▶ [AUFGABENBESCHREIBUNG] Gib die Zeilen vom Anfang der Datensätze bis einschließlich der Zeile mit „Action: 1424,565“ als nummerierte Liste wieder und lass dabei Leerzeilen weg. Die Bilder gehören nicht in die Antwort.

[In einem Datensatz aufgeführte Einträge]
▼
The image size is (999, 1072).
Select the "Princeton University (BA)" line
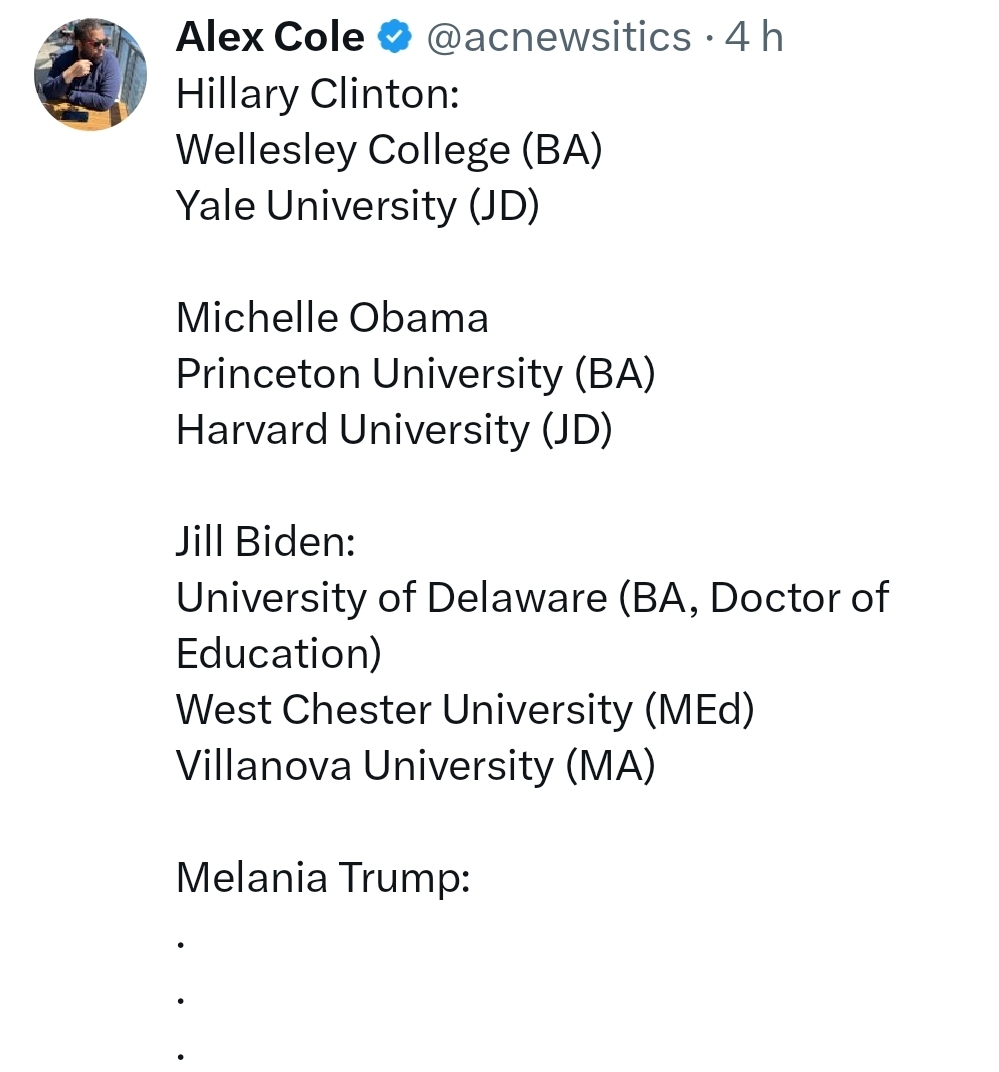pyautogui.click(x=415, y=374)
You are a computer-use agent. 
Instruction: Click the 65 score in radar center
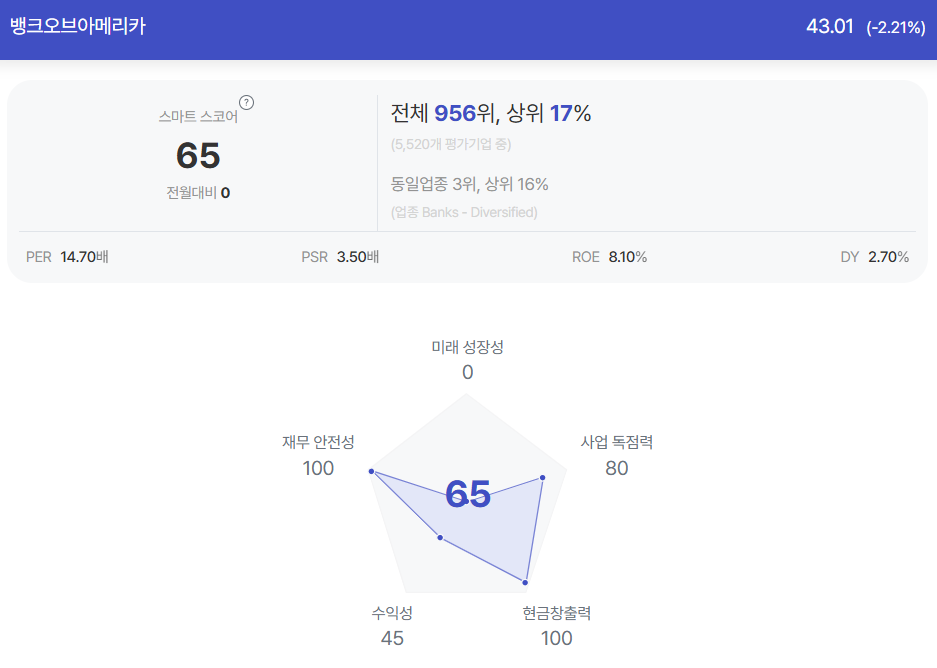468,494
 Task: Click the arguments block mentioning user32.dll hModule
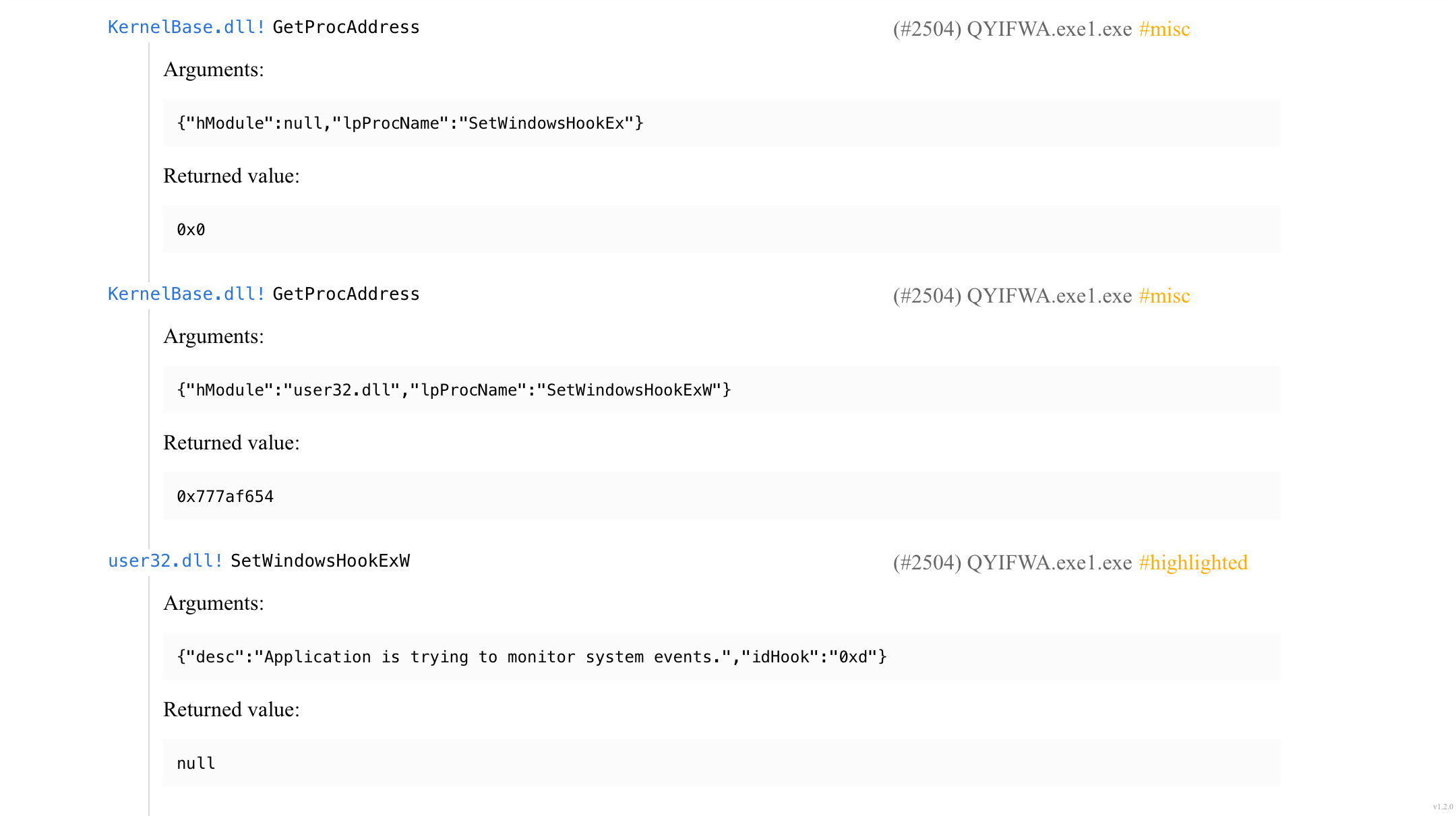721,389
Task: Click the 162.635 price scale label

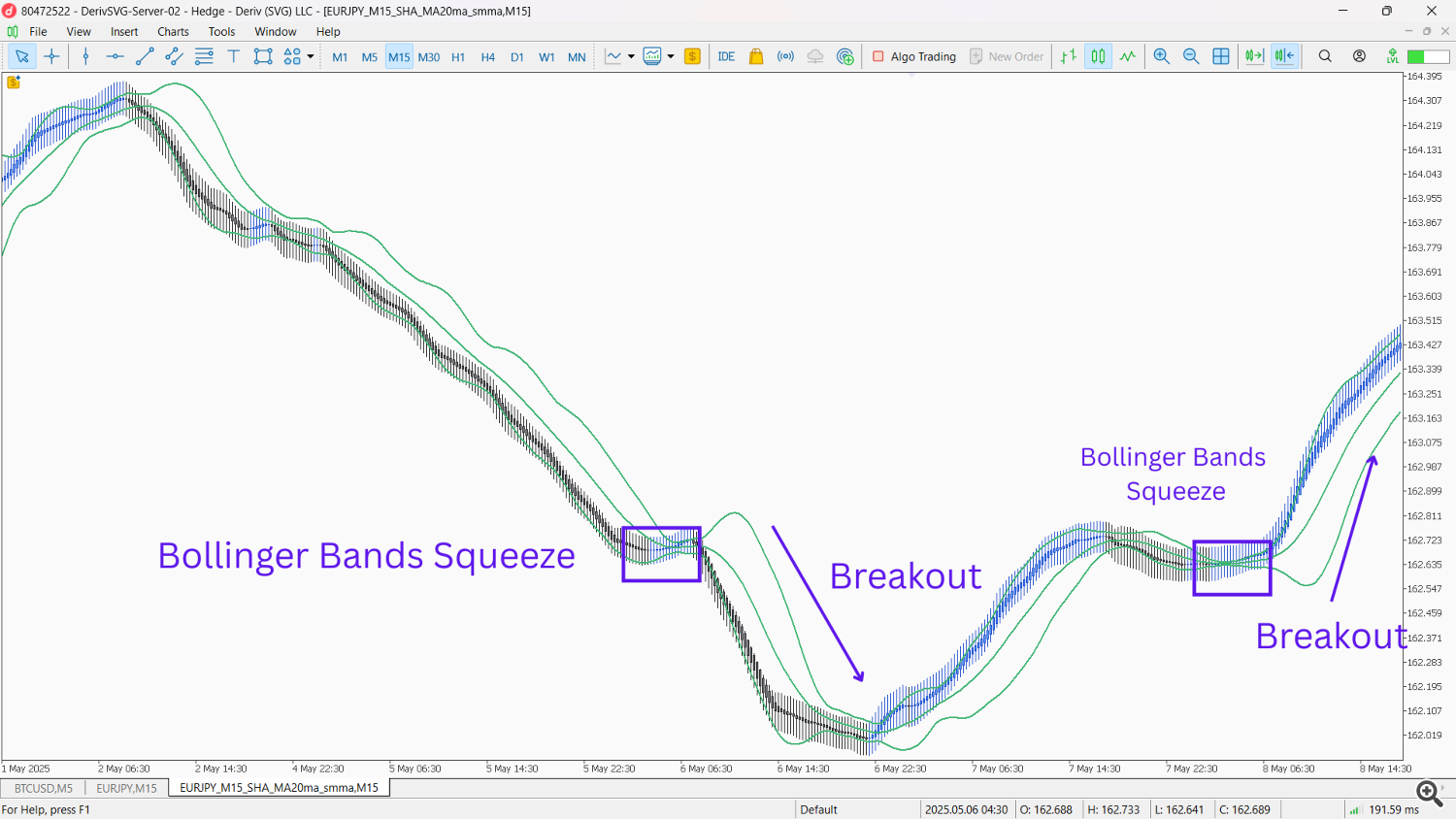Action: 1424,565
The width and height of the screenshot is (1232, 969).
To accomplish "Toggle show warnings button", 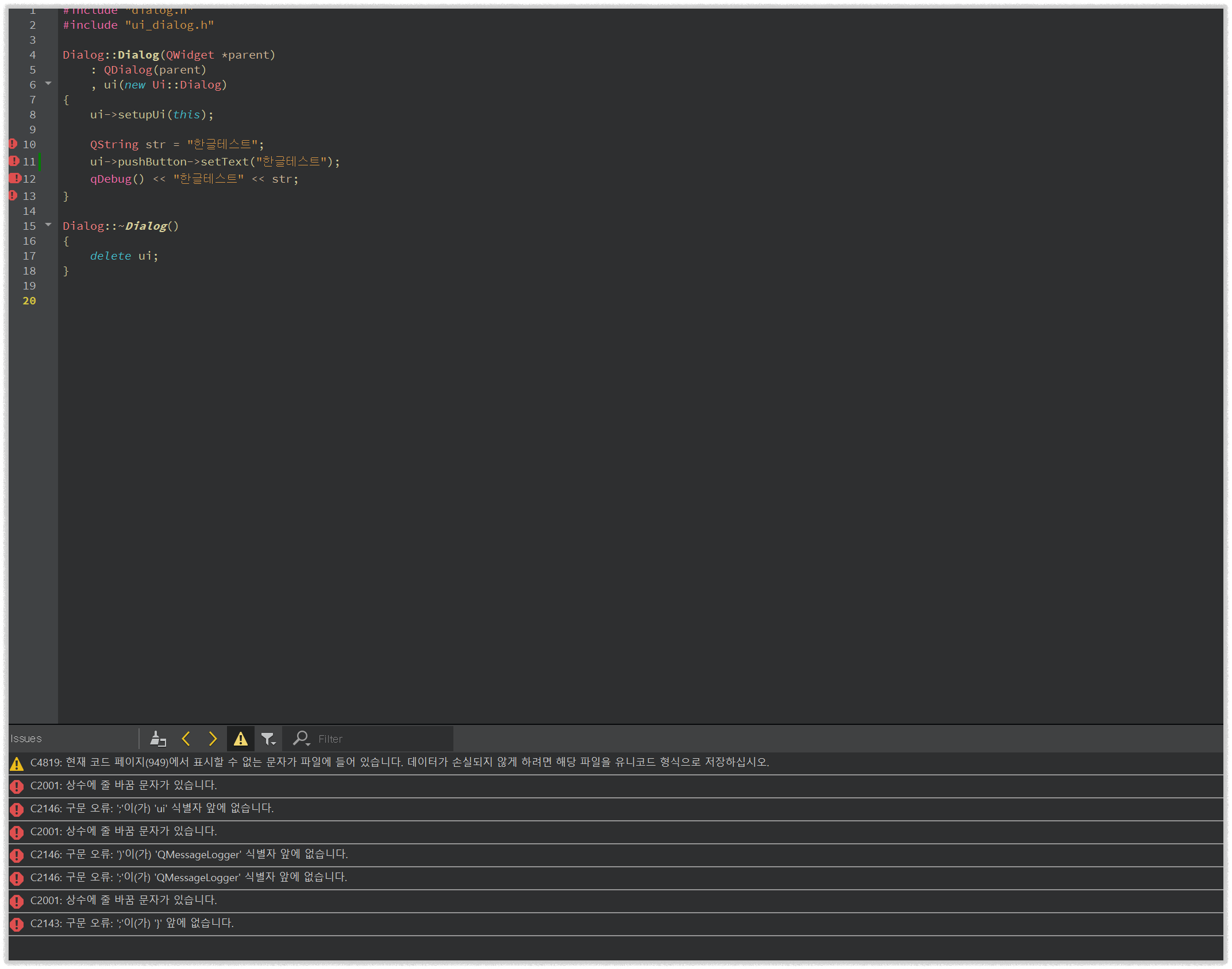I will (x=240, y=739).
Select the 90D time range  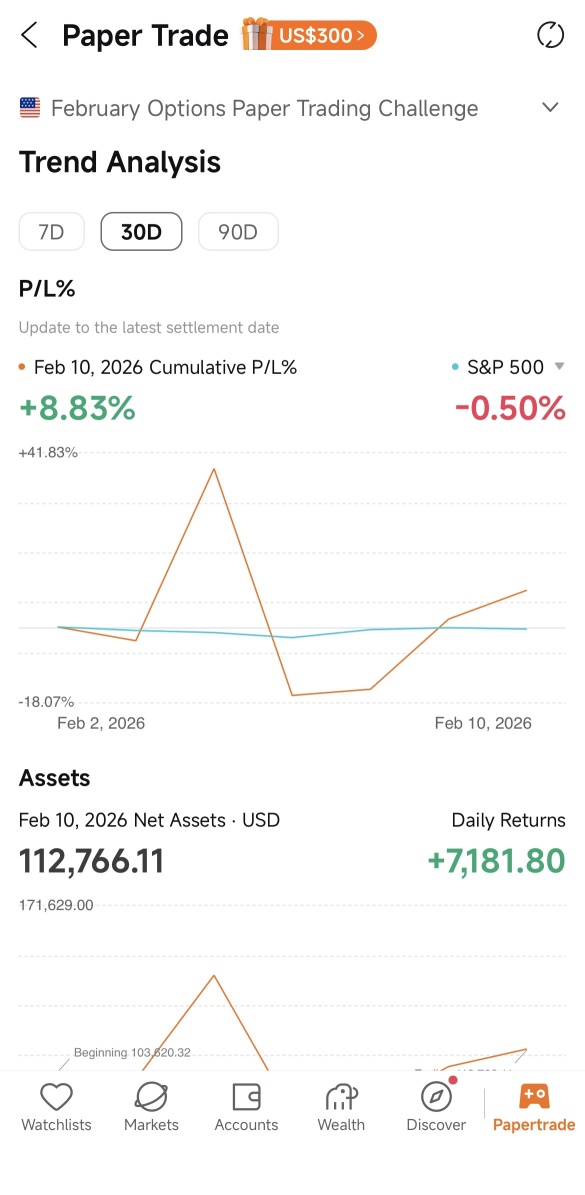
▲
▶ [ENDERGEBNIS]
1. The image size is (999, 1072).
2. Select the "Princeton University (BA)" line
3. pyautogui.click(x=415, y=374)
4. You are a computer-use agent. 
5. Instruction: Click the 65 score in radar center
6. 468,494
7.  Task: Click the arguments block mentioning user32.dll hModule
8. 721,389
9. Task: Click the 162.635 price scale label
10. Action: 1424,565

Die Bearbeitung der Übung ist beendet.